§ **Exercise instructions**: A faithful copy of the whole listing is required.
::: Records provided
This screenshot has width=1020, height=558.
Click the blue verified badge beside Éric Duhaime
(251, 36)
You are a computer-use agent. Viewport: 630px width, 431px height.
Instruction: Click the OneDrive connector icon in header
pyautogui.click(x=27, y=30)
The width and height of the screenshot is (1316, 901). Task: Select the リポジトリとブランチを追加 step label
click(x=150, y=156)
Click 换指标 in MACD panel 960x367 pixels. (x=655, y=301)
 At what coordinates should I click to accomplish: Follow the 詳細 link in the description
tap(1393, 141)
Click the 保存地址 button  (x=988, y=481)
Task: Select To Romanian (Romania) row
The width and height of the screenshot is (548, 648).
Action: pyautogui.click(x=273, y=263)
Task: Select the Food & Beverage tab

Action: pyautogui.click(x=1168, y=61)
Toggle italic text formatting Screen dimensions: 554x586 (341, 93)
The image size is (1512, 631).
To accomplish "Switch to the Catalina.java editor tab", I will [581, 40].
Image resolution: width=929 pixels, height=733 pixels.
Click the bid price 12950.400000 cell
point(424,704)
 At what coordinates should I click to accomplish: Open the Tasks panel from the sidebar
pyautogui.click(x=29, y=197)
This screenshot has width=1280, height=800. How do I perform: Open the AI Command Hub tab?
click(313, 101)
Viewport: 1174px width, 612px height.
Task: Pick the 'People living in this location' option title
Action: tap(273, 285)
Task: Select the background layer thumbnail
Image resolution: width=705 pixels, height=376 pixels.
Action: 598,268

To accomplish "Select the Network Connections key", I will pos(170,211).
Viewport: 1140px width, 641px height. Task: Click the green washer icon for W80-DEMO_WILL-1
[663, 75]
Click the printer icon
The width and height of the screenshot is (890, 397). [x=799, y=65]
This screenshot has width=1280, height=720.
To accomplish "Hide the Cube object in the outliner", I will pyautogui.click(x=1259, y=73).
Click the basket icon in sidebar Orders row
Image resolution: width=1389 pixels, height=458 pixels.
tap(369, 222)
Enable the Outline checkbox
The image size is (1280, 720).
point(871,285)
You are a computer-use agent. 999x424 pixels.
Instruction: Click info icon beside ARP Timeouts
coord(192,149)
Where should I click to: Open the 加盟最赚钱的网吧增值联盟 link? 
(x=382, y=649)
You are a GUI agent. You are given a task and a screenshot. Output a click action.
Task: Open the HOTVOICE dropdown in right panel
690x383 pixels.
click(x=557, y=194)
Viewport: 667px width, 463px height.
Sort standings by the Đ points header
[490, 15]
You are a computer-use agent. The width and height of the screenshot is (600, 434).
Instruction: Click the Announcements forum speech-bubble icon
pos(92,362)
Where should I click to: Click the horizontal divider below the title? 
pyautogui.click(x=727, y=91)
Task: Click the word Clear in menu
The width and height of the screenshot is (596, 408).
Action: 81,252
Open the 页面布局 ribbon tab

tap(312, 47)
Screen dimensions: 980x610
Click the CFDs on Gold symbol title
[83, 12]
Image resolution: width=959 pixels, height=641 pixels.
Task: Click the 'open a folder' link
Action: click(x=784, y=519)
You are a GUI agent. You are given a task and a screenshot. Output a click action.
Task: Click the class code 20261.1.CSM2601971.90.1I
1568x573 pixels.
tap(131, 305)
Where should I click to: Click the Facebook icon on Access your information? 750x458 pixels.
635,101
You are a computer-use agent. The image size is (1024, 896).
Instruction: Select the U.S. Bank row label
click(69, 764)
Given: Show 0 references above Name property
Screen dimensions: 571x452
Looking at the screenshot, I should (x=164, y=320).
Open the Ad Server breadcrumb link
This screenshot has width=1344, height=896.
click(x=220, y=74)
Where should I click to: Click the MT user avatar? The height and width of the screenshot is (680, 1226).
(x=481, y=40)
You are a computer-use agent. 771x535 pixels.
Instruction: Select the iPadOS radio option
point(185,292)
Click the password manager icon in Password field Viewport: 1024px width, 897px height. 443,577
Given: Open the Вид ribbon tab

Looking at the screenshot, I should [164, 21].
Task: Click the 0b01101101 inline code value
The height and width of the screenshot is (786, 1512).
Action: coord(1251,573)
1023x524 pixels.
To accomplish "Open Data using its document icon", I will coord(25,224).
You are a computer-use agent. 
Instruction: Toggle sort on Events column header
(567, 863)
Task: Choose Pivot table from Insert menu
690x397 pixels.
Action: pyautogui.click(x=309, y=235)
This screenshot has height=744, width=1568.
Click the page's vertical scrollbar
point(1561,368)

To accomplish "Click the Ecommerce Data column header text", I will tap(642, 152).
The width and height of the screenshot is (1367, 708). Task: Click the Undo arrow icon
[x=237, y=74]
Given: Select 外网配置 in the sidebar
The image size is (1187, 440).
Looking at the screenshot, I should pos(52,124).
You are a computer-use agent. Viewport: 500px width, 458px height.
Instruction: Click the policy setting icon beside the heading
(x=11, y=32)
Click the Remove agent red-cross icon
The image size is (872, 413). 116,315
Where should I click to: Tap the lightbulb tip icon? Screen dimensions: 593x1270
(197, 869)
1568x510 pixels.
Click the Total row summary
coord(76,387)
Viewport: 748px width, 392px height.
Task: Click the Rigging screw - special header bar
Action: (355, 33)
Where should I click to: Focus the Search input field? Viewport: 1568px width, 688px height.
::::::
§ **Answer to this exercise**:
This screenshot has width=1020, height=558.
Click the blue verified badge beside Éric Duhaime
(251, 36)
You are a computer-use agent. Viewport: 630px width, 431px height.
Instruction: Click the OneDrive connector icon in header
pyautogui.click(x=27, y=30)
The width and height of the screenshot is (1316, 901). Task: Select the リポジトリとブランチを追加 step label
click(x=150, y=156)
Click 换指标 in MACD panel 960x367 pixels. (x=655, y=301)
 At what coordinates should I click to accomplish: Follow the 詳細 link in the description
tap(1393, 141)
Click the 保存地址 button  (x=988, y=481)
Task: Select To Romanian (Romania) row
The width and height of the screenshot is (548, 648).
Action: pyautogui.click(x=273, y=263)
Task: Select the Food & Beverage tab

Action: pyautogui.click(x=1168, y=61)
Toggle italic text formatting Screen dimensions: 554x586 (341, 93)
The image size is (1512, 631).
To accomplish "Switch to the Catalina.java editor tab", I will [581, 40].
Image resolution: width=929 pixels, height=733 pixels.
Click the bid price 12950.400000 cell
point(424,704)
 At what coordinates should I click to accomplish: Open the Tasks panel from the sidebar
pyautogui.click(x=29, y=197)
This screenshot has width=1280, height=800. How do I perform: Open the AI Command Hub tab?
click(313, 101)
Viewport: 1174px width, 612px height.
Task: Pick the 'People living in this location' option title
Action: tap(273, 285)
Task: Select the background layer thumbnail
Image resolution: width=705 pixels, height=376 pixels.
Action: 598,268

To accomplish "Select the Network Connections key", I will pos(170,211).
Viewport: 1140px width, 641px height. Task: Click the green washer icon for W80-DEMO_WILL-1
[663, 75]
Click the printer icon
The width and height of the screenshot is (890, 397). [x=799, y=65]
This screenshot has width=1280, height=720.
To accomplish "Hide the Cube object in the outliner", I will pyautogui.click(x=1259, y=73).
Click the basket icon in sidebar Orders row
Image resolution: width=1389 pixels, height=458 pixels.
tap(369, 222)
Enable the Outline checkbox
The image size is (1280, 720).
point(871,285)
You are a computer-use agent. 999x424 pixels.
Instruction: Click info icon beside ARP Timeouts
coord(192,149)
Where should I click to: Open the 加盟最赚钱的网吧增值联盟 link? 
(x=382, y=649)
You are a GUI agent. You are given a task and a screenshot. Output a click action.
Task: Open the HOTVOICE dropdown in right panel
690x383 pixels.
click(x=557, y=194)
Viewport: 667px width, 463px height.
Sort standings by the Đ points header
[490, 15]
You are a computer-use agent. The width and height of the screenshot is (600, 434).
Instruction: Click the Announcements forum speech-bubble icon
pos(92,362)
Where should I click to: Click the horizontal divider below the title? 
pyautogui.click(x=727, y=91)
Task: Click the word Clear in menu
The width and height of the screenshot is (596, 408).
Action: 81,252
Open the 页面布局 ribbon tab

tap(312, 47)
Screen dimensions: 980x610
Click the CFDs on Gold symbol title
[83, 12]
Image resolution: width=959 pixels, height=641 pixels.
Task: Click the 'open a folder' link
Action: click(x=784, y=519)
You are a GUI agent. You are given a task and a screenshot. Output a click action.
Task: Click the class code 20261.1.CSM2601971.90.1I
1568x573 pixels.
tap(131, 305)
Where should I click to: Click the Facebook icon on Access your information? 750x458 pixels.
635,101
You are a computer-use agent. The image size is (1024, 896).
Instruction: Select the U.S. Bank row label
click(69, 764)
Given: Show 0 references above Name property
Screen dimensions: 571x452
Looking at the screenshot, I should (x=164, y=320).
Open the Ad Server breadcrumb link
This screenshot has width=1344, height=896.
click(x=220, y=74)
Where should I click to: Click the MT user avatar? The height and width of the screenshot is (680, 1226).
(x=481, y=40)
You are a computer-use agent. 771x535 pixels.
Instruction: Select the iPadOS radio option
point(185,292)
Click the password manager icon in Password field Viewport: 1024px width, 897px height. 443,577
Given: Open the Вид ribbon tab

Looking at the screenshot, I should [164, 21].
Task: Click the 0b01101101 inline code value
The height and width of the screenshot is (786, 1512).
Action: coord(1251,573)
1023x524 pixels.
To accomplish "Open Data using its document icon", I will coord(25,224).
You are a computer-use agent. 
Instruction: Toggle sort on Events column header
(567, 863)
Task: Choose Pivot table from Insert menu
690x397 pixels.
Action: pyautogui.click(x=309, y=235)
This screenshot has height=744, width=1568.
Click the page's vertical scrollbar
point(1561,368)

To accomplish "Click the Ecommerce Data column header text", I will tap(642, 152).
The width and height of the screenshot is (1367, 708). Task: Click the Undo arrow icon
[x=237, y=74]
Given: Select 外网配置 in the sidebar
The image size is (1187, 440).
Looking at the screenshot, I should pos(52,124).
You are a computer-use agent. Viewport: 500px width, 458px height.
Instruction: Click the policy setting icon beside the heading
(x=11, y=32)
Click the Remove agent red-cross icon
The image size is (872, 413). 116,315
Where should I click to: Tap the lightbulb tip icon? Screen dimensions: 593x1270
(197, 869)
1568x510 pixels.
Click the Total row summary
coord(76,387)
Viewport: 748px width, 392px height.
Task: Click the Rigging screw - special header bar
Action: (355, 33)
Where should I click to: Focus the Search input field? Viewport: 1568px width, 688px height.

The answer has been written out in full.